■ EXERCISE PROMPT ■
According to the excerpt provided below, what grade and subject did the writer teach after graduating?
[start EXCERPT PROVIDED]
These days, I’m a part of this industry as a technical project manager for Human Element, an Ann Arbor-based ecommerce web development agency. I spend my workday managing all aspects of ecommerce website building, from development team communication to client reporting and interaction.
It may surprise you to know that I don’t have a computer science background. I have a bachelor’s degree in education from Michigan State University. A non-technical education such as this is more common than one would expect in the technology industry. However, many job seekers may shy away from more technical opportunities because they think their education takes them out of the running.
Don’t Stop Learning
Following my graduation, I taught eighth-grade English for three years. I found myself wondering if there might be something different out there for me. Saying goodbye to the students was difficult; the decision to actually leave was terrifying. But I stuck to my choice and decided to follow a new career path. My favorite aspect of teaching was working with and inspiring students. However, as a career, education is wrought with countless uncertainties and administrative decisions that are beyond one’s control. I sought to have more control over my professional life.
Seven years have passed since I left teaching. In that time, I’ve learned how to code, worked for some amazing Ann Arbor companies, and started a nonprofit organization to support marginalized individuals in tech. Oh, and I became a parent, too. Throughout that time, I’ve remained driven to keep learning, because there’s always something new to learn, a new skill to better myself.
While the career change was certainly challenging, it wasn’t impossible. I will say, though, you need to be willing to do the work and get uncomfortable. In my early post-teaching years, after my workday as an event coordinator, I spent my evenings completing online workshops, attending Meetup events to learn and network, and submitted countless resumes to tech companies. One of those submissions was picked up by a small web shop, where I became their social media manager. I immediately wanted to learn more, so my boss introduced me to the world of search engine optimization (SEO) and building websites in WordPress. Even now, as a technical project manager at Human Element, I can effectively comprehend and communicate with the team members working on development and SEO integration, despite not doing those things directly myself. Technical knowledge, complimented by my early years as a teacher, lets me communicate with clients in a way they will understand, rather than just repeating shop jargon.
[end EXCERPT PROVIDED]
[start DATA EXTRACT]
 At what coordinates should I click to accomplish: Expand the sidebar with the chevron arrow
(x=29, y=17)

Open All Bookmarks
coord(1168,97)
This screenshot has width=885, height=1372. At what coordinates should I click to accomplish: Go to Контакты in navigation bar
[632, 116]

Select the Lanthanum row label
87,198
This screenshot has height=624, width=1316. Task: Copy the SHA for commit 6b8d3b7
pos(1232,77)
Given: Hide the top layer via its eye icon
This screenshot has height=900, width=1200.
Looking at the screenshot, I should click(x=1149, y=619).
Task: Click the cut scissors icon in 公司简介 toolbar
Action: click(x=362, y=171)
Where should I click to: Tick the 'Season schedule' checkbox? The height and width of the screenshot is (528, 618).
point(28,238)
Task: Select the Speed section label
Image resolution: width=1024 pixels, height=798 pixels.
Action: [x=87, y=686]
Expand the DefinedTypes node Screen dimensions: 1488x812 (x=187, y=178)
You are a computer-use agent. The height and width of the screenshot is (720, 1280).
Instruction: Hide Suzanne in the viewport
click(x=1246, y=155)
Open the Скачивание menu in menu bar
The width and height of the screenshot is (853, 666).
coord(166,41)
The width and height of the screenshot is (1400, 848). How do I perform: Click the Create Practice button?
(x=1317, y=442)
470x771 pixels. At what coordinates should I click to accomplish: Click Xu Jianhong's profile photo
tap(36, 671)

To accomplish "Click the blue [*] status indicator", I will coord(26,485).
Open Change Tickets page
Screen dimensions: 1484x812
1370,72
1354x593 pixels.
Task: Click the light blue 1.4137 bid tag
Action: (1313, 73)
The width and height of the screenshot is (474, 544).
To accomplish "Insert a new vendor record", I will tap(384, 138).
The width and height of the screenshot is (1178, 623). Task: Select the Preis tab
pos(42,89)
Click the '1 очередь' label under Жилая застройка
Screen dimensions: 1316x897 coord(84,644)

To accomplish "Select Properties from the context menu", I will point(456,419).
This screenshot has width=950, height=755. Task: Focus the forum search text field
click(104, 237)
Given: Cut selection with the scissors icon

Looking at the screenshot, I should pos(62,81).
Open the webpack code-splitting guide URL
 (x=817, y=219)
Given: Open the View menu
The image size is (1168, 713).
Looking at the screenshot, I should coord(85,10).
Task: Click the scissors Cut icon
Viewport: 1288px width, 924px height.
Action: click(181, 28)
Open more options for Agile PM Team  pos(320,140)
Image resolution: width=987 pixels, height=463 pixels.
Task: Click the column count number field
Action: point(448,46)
[end DATA EXTRACT]
■ COMPLETED EXERCISE ■
Eighth-grade English